After enabling both IBM factors AZFPTKT1 and AZFTOTP1 on ACF2 logonid, get following error: ACF01044 PASSWORD PHRASE NOT SET FOR LOGONID XXXXXXX

Syslog shows: AZF2211E Auth preparation failed, cannot evaluate

Where AZFTOTP1 is used to logon to TSO and AZFPTKT1 is using MFA with DB2.

Release : 16.0

Component : ACF2 for z/OS

The IBM MFA sign-on needs to happen first before using the passticket.

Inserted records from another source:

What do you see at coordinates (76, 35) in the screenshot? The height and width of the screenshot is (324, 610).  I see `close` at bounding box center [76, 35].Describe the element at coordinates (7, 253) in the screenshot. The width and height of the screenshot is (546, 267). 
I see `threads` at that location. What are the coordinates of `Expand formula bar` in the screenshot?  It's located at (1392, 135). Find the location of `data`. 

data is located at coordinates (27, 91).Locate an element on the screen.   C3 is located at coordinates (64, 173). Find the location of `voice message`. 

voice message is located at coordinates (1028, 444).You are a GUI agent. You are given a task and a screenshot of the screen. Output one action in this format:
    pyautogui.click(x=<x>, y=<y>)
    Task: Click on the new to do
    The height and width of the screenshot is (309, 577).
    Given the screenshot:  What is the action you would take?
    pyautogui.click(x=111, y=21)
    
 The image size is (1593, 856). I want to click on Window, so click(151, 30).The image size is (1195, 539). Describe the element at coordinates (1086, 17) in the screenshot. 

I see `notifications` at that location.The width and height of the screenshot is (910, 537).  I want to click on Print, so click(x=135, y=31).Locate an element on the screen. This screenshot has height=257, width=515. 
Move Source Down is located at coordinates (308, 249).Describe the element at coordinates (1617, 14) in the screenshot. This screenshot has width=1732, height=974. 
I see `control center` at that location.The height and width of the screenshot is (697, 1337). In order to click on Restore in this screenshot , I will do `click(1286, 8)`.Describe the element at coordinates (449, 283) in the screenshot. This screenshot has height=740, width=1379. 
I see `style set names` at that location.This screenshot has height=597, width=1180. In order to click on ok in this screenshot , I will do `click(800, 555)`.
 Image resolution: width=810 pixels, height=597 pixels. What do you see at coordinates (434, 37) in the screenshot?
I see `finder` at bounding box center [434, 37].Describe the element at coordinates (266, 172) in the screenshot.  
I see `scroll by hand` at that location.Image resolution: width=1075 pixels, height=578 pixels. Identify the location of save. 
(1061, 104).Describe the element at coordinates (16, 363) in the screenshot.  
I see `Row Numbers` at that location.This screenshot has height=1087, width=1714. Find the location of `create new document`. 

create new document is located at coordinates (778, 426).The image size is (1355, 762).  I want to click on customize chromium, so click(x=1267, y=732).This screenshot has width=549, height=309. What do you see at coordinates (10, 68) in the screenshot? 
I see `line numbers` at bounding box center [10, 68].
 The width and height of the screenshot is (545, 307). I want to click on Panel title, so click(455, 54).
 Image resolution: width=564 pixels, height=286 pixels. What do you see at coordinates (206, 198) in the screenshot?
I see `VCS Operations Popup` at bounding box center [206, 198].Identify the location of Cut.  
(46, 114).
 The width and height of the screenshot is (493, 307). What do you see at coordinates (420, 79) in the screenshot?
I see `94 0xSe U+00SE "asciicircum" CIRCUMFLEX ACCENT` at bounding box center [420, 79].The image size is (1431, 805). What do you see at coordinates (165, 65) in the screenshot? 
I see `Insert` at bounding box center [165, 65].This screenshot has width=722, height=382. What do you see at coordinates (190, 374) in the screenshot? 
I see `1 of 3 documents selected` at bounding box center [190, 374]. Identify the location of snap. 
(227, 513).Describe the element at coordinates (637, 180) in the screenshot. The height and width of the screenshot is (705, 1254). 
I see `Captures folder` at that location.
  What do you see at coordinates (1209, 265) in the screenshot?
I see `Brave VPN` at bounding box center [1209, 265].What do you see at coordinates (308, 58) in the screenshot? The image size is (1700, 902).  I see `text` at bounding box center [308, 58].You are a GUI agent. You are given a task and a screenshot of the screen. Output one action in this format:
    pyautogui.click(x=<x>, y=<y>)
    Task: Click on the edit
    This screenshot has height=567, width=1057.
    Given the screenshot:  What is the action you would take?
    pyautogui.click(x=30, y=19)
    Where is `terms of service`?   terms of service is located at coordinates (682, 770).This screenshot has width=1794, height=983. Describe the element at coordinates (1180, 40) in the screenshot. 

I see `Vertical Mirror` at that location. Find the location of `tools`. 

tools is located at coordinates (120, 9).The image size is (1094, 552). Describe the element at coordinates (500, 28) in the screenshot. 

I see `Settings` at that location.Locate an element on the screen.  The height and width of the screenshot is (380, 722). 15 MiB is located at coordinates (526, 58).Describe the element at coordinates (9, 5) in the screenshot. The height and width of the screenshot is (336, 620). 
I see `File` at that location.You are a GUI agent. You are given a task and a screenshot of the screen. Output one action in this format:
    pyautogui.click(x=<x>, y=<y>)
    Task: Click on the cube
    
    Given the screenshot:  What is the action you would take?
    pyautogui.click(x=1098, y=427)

Change the IBM MFA settings for AZFPTKT1 to set PassTicket Evaluation set to N as shown below and recycle AZF* started tasks: 

User Defaults                                              
                                                           
  Require MFA Logon prior to                               
  PassTicket Evaluation . . .   N     ( N or Y )         
  PassTicket Evaluation Window.   600                      
                                                           
Plug-In                                                    
                                                           
  Initial Trace Level . . . . .   0  ( 0 - 3 )

ACF2 PTF LU02479(SUPPORT ENHANCED PASSTICKETS AND THE IBM MFA AZFPTKT1 FACTOR) is needed to enable IBM factor AZFPTKT1.

PTF LU00711 related to IBM MFA and it's pre-chain is recommended.